**Records from a collection**
####
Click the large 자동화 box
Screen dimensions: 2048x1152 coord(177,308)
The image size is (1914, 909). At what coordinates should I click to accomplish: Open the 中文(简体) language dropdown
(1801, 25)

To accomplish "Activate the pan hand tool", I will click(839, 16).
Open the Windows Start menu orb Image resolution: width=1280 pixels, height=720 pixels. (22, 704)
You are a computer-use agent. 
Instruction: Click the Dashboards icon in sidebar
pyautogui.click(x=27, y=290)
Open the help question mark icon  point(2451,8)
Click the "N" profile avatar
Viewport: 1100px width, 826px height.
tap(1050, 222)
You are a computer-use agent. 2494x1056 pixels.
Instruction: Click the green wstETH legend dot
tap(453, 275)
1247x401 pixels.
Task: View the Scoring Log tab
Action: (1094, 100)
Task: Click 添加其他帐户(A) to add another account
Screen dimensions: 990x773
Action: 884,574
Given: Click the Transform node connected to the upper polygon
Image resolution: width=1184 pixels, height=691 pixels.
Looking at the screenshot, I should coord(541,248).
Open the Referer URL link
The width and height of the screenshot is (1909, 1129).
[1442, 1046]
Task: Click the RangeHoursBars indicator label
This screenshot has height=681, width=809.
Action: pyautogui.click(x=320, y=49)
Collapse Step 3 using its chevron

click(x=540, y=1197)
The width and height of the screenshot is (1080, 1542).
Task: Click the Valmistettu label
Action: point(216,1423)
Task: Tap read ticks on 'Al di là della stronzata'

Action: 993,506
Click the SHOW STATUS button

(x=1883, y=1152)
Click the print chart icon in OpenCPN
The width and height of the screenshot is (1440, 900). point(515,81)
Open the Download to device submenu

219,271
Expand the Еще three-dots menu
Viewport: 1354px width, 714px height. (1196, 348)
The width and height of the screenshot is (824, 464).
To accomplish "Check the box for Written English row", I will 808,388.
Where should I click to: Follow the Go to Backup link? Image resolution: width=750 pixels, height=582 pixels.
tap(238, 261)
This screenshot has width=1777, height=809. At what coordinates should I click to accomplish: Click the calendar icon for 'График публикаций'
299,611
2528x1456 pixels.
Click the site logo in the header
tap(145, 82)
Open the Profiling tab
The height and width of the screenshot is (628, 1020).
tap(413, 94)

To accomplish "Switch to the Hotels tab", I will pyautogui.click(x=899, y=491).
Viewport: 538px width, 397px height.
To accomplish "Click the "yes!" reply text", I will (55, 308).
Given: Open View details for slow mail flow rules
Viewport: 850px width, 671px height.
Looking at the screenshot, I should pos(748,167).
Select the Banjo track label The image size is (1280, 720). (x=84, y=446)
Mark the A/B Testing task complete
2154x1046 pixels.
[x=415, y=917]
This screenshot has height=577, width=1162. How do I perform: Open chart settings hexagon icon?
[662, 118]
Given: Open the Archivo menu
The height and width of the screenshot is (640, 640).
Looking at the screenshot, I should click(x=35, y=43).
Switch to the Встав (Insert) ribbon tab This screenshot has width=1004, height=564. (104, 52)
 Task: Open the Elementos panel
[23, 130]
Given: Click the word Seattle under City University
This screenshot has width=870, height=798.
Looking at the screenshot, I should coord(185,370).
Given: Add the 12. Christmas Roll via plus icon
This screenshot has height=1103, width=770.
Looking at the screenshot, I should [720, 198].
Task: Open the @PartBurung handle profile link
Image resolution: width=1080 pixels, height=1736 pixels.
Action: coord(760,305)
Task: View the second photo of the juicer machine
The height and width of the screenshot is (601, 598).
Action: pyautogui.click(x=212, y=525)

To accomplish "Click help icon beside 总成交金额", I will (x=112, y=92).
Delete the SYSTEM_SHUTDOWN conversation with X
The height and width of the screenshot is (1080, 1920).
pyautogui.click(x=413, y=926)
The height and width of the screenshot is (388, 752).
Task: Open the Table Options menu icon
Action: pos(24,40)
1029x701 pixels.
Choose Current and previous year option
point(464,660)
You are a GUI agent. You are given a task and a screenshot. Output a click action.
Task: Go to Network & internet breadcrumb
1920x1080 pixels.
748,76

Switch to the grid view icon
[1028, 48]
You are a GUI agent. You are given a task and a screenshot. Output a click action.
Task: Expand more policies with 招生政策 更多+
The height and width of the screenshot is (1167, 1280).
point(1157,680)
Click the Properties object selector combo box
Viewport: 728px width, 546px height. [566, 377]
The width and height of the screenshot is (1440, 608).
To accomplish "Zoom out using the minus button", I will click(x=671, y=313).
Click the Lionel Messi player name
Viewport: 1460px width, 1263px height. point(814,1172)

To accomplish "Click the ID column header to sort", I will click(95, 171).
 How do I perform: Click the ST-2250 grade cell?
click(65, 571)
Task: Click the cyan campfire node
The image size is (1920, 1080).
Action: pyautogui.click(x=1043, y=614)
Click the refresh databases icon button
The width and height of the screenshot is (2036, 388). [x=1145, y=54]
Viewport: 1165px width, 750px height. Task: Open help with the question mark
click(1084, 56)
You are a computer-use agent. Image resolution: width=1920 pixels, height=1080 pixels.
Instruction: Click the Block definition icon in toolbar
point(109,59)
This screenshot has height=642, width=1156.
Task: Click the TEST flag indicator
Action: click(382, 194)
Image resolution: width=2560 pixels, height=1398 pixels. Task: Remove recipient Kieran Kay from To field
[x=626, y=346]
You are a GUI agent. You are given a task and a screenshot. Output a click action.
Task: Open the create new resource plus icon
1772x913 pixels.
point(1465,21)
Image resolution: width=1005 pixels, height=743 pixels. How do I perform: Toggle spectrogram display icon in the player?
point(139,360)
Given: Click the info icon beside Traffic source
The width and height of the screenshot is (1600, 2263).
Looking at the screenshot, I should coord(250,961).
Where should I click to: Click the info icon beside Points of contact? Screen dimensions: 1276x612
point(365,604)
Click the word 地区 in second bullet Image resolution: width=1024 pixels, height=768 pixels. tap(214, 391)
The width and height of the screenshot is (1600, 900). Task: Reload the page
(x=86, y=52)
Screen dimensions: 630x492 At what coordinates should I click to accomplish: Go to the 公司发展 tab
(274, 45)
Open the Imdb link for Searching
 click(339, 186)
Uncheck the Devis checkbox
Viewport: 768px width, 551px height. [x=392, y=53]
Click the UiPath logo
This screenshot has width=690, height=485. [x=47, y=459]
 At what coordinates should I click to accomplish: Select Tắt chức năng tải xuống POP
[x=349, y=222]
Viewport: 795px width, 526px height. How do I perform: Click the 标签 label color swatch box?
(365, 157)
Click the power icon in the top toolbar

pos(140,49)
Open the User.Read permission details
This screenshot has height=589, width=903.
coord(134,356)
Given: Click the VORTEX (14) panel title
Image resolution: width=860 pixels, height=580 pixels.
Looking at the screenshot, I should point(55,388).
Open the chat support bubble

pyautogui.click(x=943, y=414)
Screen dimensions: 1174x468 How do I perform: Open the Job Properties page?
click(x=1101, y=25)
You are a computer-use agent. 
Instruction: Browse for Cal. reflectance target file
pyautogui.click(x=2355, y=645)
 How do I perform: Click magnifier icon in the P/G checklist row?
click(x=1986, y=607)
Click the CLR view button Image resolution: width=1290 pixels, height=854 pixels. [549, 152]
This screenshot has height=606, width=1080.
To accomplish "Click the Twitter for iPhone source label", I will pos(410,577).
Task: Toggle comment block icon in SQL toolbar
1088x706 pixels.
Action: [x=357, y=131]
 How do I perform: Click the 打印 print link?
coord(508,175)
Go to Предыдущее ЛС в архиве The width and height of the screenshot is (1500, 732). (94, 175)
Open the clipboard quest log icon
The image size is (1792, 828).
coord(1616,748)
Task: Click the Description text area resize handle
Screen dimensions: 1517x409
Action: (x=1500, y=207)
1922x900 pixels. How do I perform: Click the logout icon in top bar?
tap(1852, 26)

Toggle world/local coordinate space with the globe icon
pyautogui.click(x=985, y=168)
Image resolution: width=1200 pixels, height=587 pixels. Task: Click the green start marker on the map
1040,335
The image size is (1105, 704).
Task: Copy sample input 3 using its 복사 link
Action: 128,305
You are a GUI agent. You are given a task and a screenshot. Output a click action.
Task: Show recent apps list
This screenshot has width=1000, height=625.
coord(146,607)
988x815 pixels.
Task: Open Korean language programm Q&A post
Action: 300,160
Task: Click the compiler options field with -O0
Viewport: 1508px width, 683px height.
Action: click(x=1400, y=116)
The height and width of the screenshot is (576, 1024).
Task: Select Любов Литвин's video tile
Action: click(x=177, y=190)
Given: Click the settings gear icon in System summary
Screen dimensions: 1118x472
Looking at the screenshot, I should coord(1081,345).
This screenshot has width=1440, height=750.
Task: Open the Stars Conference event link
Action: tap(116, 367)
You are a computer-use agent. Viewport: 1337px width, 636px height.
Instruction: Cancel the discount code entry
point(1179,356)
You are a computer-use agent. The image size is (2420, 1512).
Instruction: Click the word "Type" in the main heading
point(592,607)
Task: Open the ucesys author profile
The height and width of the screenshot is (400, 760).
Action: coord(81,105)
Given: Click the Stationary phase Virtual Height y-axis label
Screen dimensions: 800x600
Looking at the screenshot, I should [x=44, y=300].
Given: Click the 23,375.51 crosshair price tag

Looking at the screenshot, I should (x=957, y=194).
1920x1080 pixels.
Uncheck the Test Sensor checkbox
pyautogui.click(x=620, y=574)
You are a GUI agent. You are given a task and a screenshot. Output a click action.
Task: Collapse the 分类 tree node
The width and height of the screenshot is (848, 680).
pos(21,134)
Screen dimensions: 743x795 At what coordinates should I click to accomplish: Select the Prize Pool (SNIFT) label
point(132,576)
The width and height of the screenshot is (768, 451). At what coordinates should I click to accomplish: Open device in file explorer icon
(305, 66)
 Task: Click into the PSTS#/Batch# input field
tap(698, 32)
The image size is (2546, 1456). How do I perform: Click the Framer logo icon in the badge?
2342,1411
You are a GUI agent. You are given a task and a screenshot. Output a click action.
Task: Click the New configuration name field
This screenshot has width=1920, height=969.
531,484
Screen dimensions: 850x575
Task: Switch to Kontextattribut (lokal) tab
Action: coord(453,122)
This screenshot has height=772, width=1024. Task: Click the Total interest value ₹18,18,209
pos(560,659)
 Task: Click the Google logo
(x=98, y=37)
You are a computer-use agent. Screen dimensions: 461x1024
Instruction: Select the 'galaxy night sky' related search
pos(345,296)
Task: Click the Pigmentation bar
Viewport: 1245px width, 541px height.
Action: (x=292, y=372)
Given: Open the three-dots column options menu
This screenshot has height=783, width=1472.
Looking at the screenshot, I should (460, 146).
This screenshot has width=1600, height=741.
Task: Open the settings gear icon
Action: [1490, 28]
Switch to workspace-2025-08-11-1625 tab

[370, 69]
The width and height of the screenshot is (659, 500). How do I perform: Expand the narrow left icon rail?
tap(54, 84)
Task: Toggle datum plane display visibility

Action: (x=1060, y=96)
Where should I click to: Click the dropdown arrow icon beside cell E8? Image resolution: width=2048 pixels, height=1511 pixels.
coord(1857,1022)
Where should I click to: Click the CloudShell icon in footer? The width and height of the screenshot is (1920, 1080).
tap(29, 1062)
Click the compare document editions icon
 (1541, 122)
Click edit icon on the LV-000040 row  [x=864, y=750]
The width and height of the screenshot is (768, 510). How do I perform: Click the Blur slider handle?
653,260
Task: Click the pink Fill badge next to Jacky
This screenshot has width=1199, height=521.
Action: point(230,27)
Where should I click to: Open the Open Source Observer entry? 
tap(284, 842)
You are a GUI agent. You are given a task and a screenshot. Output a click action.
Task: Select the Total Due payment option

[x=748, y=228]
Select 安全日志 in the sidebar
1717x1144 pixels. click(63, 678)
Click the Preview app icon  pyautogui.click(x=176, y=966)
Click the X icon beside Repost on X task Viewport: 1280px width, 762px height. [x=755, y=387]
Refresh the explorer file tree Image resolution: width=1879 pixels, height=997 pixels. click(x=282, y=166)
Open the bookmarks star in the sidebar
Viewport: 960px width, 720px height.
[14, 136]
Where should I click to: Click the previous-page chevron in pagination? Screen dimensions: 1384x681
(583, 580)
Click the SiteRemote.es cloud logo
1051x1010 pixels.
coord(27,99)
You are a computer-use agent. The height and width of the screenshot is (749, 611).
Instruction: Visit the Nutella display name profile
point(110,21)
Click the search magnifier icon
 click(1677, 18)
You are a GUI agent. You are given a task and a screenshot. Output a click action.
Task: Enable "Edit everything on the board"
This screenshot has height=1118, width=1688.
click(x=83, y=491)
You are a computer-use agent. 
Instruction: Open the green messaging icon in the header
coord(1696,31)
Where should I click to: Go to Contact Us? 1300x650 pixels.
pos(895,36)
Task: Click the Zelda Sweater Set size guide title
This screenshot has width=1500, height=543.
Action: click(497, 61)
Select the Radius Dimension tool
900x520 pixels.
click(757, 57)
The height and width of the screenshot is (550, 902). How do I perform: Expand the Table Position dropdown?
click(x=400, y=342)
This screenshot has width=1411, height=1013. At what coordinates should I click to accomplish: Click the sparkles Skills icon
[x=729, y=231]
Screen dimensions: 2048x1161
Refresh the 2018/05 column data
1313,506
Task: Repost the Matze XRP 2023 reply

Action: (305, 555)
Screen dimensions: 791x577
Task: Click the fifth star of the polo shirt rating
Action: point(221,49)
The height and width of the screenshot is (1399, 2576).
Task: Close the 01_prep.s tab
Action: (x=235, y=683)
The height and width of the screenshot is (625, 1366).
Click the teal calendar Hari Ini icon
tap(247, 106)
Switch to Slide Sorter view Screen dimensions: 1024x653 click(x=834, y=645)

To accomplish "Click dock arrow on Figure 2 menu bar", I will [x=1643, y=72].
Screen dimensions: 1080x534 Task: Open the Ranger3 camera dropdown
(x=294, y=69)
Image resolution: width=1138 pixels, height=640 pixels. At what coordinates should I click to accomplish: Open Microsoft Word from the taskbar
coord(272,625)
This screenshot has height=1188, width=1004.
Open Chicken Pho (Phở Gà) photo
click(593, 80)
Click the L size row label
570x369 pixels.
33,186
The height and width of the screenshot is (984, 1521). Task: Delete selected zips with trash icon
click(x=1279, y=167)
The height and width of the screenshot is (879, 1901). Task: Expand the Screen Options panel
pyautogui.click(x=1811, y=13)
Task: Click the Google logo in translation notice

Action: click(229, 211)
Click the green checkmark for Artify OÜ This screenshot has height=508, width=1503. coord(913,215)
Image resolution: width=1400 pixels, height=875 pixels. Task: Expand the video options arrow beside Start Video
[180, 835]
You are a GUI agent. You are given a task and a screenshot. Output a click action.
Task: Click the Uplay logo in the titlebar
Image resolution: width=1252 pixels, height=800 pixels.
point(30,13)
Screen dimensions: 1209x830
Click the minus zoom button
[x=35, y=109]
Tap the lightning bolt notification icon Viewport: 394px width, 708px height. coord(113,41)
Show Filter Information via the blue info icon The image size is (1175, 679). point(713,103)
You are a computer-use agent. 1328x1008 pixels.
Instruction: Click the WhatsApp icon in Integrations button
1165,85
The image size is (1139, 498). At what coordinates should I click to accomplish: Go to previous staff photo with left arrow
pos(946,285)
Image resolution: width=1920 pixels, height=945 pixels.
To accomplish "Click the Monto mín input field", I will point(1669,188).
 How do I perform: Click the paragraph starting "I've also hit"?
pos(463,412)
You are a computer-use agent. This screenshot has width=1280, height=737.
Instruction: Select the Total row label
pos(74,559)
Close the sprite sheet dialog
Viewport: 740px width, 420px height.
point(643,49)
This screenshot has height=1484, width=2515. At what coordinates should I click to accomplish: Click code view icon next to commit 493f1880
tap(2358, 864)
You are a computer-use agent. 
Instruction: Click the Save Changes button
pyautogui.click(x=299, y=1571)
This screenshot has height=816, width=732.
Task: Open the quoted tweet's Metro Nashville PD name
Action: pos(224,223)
####
**Objective**
Show each line of the records above that contains the string "video". Case counts.

**Solution for this problem**
Task: Select Любов Литвин's video tile
Image resolution: width=1400 pixels, height=875 pixels. Task: Expand the video options arrow beside Start Video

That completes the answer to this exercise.